Underlying profits have more than halved as sales slumped yet again at Jammie Dodgers maker Burton’s Biscuits.
The accounts have been filed at Companies House for year ended 31 December 2016 as rumours about a long talked about tie-up with Fox’s Biscuits resurfaced.
Sales dropped a further 9.3% to £259.6m as a result of the sale of its Cadbury biscuits licence back to Mondelez and a wider decline in savoury biscuits. The £199m disposal of the Cadbury licence saw pre-tax profits leap from £14m to £175.6m.
With sales further hampered by increased commodity costs, EBITDA more than halved to £18.5m and operating profits fell from £18m to £3.7m.
A Burton’s spokesman said: “We experienced a number of industry and market challenges in 2016, which has resulted in a reduction in adjusted EBITDA. However, we have seen positive performances across our sweet biscuit portfolio.”
The update comes as reports have resurfaced of merging Burton’s and Fox’s Biscuits.
The full, extended story will be available at thegrocer.co.uk/finance later this morning.
London-listed Russian retail group X5 has put its convenience store division up for sale to concentrate on three major formats.
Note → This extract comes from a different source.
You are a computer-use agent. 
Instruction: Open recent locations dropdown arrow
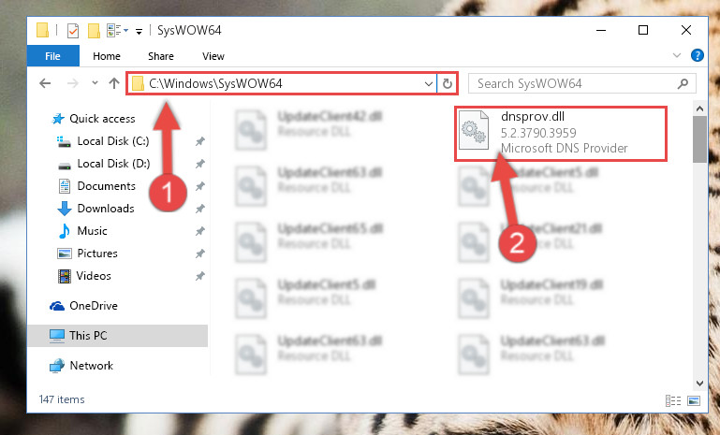pos(96,83)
The group said in a short statement to the London Stock Exchange this morning that it planned to concentrate on its Pyaterochka proximity stores, Perekrestok supermarkets and Karusel hypermarkets.
The company’s small-format convenience stores operating under the Perekrestok Express brand in Moscow, which accounts for less than 1% of total revenue, will be put on sale. X5 has selected Renaissance Capital to assist with preparation of the deal. Perekrestok Express
CEO Igor Shekhterman said: “Convenience stores like those that Perekrestok Express operates in Moscow, which have a selling space of up to 200 sq m, certainly have potential. However, they represent a fairly narrow segment of Russia’s modern food retail market, in which proximity stores, supermarkets and hypermarkets occupy more than a 90% share. With our market share in these formats steadily growing, we have decided to focus our full attention on continuing to develop the customer value propositions of Pyaterochka, Perekrestok and Karusel, including in Moscow.”
Elsewhere it is a quiet morning in the City.
Featured in this week’s Grocer, we have a story about profits falling at Tyrrells as the snack brand struggles in the UK following its sale to Amplify. There is also news on ex-Booths boss Chris Dee returning to grocery as the chairman of peanut butter start-up ManiLife, with plans to help a raft of other small businesses in the future. Both stories will be available on thegrocer.co.uk later this morning.
This week The Grocer also has a story about Westons Cider unveiling a new corporate identity later this month following a multimillion-pound rebranding to support an ambitious five-year plan to grow the business by 40% and bolster its premium positioning. Read the story here.
Yesterday in the City
The City was unmoved by the Booker (BOK) first-half results as shares nudged up 0.1% to 205.5p despite solid numbers. Profits at Booker leapt 9% to £88m as the wholesaler increased revenues by 2.5% to £2.6bn, with non-tobacco like-for-like growth of 7.7%. Investors are waiting to see what the CMA says about the Tesco merger at the end of the month. Tesco (TSCO) shares fell 0.9% to 185.6p yesterday.
WH Smith (SMWH) dipped slightly by 0.1% to 2,070p despite strong growth in the travel division in the year to the end of August. The retailer hiked its dividend by 10% to 48.2p a share as pre-tax profits rose 7% to £140m. Travel sales overtook the high street for the first time in the group’s history, with its like-for-like revenues in its traditional sites down 5%.
Just Eat (JE) shares 5.3% higher at 740.3p – and they had been almost 7% up earlier in trading – as the CMA said it was giving the green light to its £200m Hungry House deal.
Reckitt Benckiser registered another 1.8% rise to take share up more than 5% so far this week to 7,166p. Investors became excited when US drug company Pfizer said it was looking to sell its consumer healthcare division, which contains Advil.
British American Tobacco (BAT) was one of the few big fallers, along with Tesco, down 0.7% to 4,881.5p.
The FTSE 100 closed at a record high – up 0.3% 7,556.2 points – as Brexit fears dragged the pound down.